Vietnam Airlines is the first Vietnamese carrier to receive permission to directly fly to the U.S. Photo courtesy of Vietnam Airlines.

Vietnam Airlines has been allowed to operate direct flights from Hanoi and Saigon to several American destinations.

It is the first Vietnamese airline to receive such permission, according to FlightGlobal, a leading news site about the global aviation community.

The national flag carrier will be allowed to operate flights from Ho Chi Minh City and Hanoi, Vietnam’s two biggest metropolises, to Los Angeles, San Francisco, New York, Seattle and Dallas-Fort Worth.
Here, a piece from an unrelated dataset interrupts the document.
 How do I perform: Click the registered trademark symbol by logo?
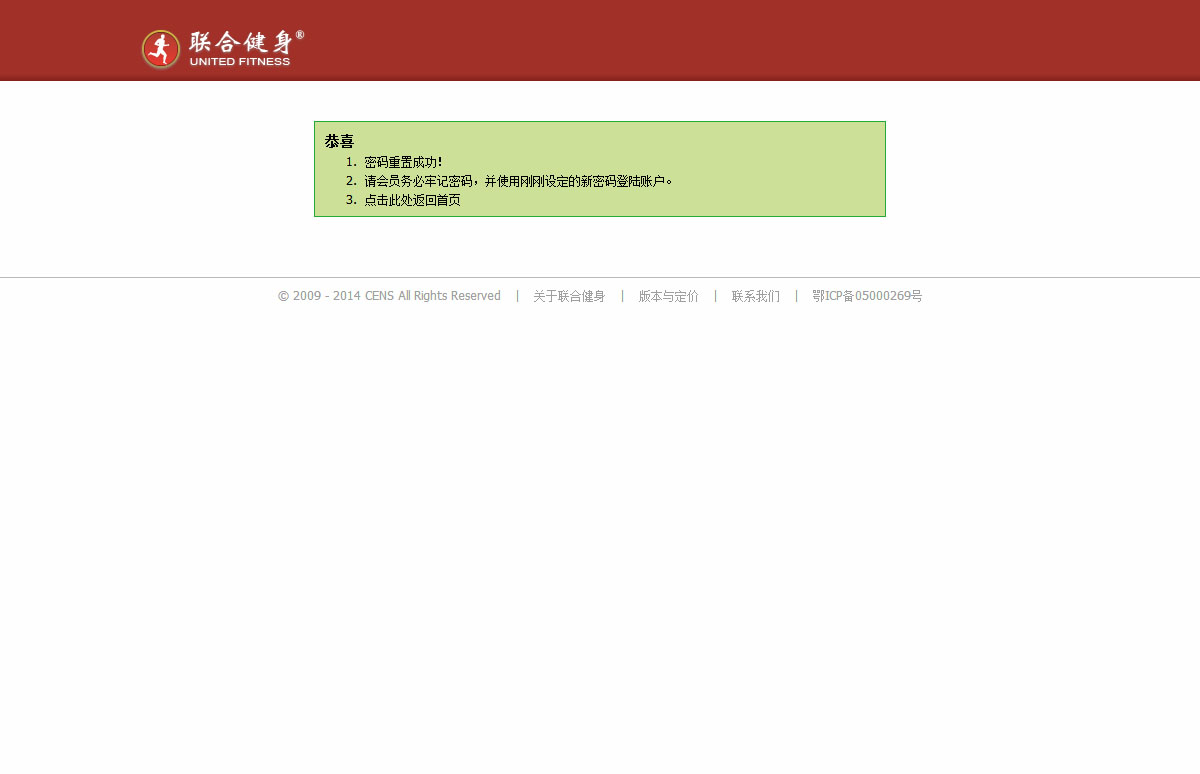(300, 35)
It can also continue these routes to the Canadian cities of Vancouver, Montreal and Toronto.

The permit also allows Vietnam Airlines to operate its flights to the U.S. via stops in Taiwan’s Taipei and Japan’s Osaka and Nagoya airports.

The U.S. Federal Aviation Administration (FAA) granted a Category 1 rating to the Civil Aviation Authority of Vietnam (CAAV) under its International Aviation Safety Assessment program last February, which meant the latter met safety standards to operate flights to the U.S.

Besides Vietnam Airlines, low-cost air carrier Vietjet Air and Bamboo Airways are in the running to launch direct flights to the U.S. and are ordering aircraft for the purpose.

There are currently no nonstop flights between Vietnam and the U.S. Flights now take 20.5 hours to fly from Ho Chi Minh City to San Francisco via South Korea’s Incheon International Airport, while the planned direct service to major cities along the U.S. West Coast would take only around 13 hours.

Thanks to simplified visa requirements, Vietnam has emerged among the fastest-growing international travel destinations for Americans, who are big spenders in the country, shelling out on average $3,233 per trip, according to a survey released last year by travel insurance comparison site Squaremouth.

Americans are among the top foreign visitors to Vietnam, with 687,226 arrivals last year, an 11 percent year-on-year increase.

An ethnic Vietnamese population of over 2.1 million in the U.S. is also expected to be a steady source of travel demand.